Fim da “taxa das blusinhas” divide opiniões entre consumidores e setor econômico
O anúncio do Governo Federal sobre o fim da cobrança do imposto de importação para compras internacionais de até 50 dólares movimentou consumidores e reacendeu o debate sobre os impactos econômicos da medida. A decisão beneficia principalmente quem costuma fazer compras em sites estrangeiros, mas também gera preocupação em relação à arrecadação pública e à concorrência com o comércio nacional.
A chamada “taxa das blusinhas” havia sido criada dentro do programa Remessa Conforme e passou a incidir sobre produtos importados de baixo valor, impactando diretamente consumidores que utilizam plataformas internacionais para comprar roupas, acessórios e pequenos eletrônicos.

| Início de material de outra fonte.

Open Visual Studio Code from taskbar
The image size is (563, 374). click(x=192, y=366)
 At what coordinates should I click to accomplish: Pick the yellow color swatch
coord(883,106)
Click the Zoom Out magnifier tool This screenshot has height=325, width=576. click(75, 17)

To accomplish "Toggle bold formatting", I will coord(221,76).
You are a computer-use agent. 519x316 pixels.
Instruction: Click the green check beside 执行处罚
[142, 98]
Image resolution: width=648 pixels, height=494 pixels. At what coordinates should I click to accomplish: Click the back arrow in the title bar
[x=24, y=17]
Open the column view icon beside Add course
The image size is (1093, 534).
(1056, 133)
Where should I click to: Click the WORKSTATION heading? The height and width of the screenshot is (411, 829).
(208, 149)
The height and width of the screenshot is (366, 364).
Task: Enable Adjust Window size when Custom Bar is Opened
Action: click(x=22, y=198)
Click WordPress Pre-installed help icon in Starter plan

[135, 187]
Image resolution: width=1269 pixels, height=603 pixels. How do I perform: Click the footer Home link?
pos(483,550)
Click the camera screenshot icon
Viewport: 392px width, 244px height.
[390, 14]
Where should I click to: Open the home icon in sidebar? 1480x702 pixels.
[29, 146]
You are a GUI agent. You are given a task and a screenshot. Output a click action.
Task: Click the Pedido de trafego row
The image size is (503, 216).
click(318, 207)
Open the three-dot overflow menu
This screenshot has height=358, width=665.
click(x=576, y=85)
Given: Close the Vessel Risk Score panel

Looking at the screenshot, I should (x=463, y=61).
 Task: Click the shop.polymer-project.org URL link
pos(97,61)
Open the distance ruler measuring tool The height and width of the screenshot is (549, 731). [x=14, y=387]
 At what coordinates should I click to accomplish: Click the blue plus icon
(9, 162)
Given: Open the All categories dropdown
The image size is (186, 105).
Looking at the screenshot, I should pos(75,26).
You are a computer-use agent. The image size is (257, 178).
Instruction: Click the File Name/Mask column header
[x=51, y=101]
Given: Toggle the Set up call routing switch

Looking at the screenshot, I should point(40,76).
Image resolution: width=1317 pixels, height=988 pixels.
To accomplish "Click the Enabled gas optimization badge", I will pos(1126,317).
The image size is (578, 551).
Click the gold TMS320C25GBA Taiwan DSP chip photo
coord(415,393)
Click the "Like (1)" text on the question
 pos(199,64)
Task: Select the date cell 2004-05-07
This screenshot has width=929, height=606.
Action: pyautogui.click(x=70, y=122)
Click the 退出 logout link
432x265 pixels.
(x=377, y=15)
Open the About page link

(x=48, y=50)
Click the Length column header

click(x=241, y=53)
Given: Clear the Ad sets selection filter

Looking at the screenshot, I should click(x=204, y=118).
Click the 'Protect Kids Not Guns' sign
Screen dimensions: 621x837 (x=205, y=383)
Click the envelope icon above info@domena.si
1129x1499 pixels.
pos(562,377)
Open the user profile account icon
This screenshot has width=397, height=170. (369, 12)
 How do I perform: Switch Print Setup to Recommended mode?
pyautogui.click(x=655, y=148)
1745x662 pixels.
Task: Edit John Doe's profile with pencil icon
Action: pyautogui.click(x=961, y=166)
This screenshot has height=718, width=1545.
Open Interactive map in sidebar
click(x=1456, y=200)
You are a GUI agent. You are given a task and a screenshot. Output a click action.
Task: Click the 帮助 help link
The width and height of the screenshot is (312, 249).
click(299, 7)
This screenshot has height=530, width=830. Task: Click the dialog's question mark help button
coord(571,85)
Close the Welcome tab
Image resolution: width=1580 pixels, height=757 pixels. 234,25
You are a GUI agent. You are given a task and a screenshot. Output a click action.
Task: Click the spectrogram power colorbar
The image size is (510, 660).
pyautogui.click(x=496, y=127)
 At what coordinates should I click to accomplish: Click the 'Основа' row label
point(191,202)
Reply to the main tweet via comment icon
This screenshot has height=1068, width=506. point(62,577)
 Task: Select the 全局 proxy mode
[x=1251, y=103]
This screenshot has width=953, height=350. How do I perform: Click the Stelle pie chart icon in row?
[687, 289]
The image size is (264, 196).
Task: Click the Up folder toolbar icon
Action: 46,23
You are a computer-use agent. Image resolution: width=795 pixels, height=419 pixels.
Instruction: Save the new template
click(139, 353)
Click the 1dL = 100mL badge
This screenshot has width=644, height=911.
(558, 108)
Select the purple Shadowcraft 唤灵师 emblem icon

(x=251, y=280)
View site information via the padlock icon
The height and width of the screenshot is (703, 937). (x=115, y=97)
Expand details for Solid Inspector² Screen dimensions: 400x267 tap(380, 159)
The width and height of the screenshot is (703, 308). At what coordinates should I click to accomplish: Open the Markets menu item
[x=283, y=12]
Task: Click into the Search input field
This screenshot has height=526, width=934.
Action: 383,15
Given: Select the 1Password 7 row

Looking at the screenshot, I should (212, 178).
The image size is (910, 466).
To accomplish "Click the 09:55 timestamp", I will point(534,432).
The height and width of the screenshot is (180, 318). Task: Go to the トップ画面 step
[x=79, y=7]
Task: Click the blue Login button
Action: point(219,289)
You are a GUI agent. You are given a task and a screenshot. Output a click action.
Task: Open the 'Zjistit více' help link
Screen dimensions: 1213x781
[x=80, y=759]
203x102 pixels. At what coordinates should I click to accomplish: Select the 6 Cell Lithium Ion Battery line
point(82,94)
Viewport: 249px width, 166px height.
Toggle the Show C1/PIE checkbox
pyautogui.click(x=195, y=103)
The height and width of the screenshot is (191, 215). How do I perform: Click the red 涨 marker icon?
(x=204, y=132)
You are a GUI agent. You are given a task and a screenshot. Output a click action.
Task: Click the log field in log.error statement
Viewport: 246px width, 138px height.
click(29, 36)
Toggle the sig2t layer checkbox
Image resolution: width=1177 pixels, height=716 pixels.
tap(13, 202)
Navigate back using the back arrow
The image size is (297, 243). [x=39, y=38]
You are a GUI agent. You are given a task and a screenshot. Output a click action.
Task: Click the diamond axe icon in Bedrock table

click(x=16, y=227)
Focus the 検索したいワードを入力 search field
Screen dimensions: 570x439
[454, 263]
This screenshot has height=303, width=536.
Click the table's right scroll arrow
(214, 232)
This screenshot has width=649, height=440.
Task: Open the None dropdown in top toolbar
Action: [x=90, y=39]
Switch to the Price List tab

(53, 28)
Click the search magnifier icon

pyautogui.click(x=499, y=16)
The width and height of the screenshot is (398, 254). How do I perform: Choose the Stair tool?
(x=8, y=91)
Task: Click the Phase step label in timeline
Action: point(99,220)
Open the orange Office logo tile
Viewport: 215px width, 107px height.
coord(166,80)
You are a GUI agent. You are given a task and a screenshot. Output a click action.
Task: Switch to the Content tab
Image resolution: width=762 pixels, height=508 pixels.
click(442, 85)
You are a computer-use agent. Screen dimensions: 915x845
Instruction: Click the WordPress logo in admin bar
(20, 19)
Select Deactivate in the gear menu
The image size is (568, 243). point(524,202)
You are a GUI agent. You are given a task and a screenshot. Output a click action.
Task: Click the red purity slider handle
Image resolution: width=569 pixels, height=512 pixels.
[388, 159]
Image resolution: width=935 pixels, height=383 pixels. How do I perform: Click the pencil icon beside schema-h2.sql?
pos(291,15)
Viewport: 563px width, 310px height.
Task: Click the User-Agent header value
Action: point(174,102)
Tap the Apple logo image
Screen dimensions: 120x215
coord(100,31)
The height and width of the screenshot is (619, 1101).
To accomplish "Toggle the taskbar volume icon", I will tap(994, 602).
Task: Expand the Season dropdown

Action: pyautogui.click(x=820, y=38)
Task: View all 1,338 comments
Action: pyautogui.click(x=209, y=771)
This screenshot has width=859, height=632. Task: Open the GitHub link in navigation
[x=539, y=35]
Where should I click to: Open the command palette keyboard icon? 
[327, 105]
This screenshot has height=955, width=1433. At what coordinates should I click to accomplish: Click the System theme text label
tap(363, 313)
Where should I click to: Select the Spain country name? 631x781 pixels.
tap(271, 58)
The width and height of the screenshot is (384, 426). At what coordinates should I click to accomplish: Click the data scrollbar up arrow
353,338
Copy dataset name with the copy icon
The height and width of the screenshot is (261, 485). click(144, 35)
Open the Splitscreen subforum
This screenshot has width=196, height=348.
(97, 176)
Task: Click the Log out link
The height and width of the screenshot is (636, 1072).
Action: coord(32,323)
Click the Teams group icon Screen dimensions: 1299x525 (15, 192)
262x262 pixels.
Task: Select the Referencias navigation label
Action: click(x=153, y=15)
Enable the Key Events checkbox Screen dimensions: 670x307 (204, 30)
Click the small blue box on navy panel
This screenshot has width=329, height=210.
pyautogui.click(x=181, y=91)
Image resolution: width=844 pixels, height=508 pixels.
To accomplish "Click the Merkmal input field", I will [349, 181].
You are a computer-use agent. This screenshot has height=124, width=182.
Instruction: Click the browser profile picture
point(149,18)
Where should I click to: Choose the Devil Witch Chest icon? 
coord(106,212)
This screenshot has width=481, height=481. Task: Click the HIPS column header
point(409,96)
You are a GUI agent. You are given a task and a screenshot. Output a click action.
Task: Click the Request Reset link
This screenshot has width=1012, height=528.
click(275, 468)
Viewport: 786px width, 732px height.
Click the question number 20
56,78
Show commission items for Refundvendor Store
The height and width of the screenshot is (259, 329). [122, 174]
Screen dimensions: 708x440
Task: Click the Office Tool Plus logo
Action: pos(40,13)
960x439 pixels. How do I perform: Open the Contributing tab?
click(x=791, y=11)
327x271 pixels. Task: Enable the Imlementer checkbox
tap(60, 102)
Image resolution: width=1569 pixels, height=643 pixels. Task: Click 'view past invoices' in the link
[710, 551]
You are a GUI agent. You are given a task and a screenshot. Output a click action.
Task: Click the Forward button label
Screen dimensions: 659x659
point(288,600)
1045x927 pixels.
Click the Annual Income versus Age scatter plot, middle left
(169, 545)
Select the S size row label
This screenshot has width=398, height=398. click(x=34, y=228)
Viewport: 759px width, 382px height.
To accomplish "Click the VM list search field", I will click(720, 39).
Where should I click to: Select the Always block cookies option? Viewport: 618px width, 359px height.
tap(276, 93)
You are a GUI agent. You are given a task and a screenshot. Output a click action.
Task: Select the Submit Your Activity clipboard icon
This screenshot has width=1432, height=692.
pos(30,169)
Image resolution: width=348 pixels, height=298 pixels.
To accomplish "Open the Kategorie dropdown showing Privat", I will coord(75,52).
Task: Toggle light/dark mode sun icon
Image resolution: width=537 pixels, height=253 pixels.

Com a retirada da cobrança federal, a expectativa é que os preços finais dos produtos diminuam e que plataformas internacionais façam ajustes nos valores cobrados aos consumidores. Apesar disso, o ICMS estadual continuará sendo aplicado sobre as compras.
Especialistas apontam que a medida pode estimular novamente o consumo em sites estrangeiros, principalmente pela combinação entre preços mais baixos e maior agilidade na entrega dos produtos após as mudanças implementadas pelo programa Remessa Conforme.
Por outro lado, economistas alertam para os impactos fiscais e comerciais da decisão. A suspensão do imposto representa uma redução significativa na arrecadação pública e pode aumentar a concorrência com empresas brasileiras, especialmente aquelas que atuam com produtos de menor valor agregado.
Segundo analistas, o comércio nacional pode enfrentar ainda mais dificuldades para competir com mercadorias importadas vendidas em marketplaces internacionais, que costumam operar com preços reduzidos.
A medida provisória anunciada pelo Governo Federal deve continuar gerando debates entre consumidores, empresários e representantes do varejo nos próximos meses, enquanto o mercado acompanha os reflexos da decisão sobre preços, consumo e arrecadação.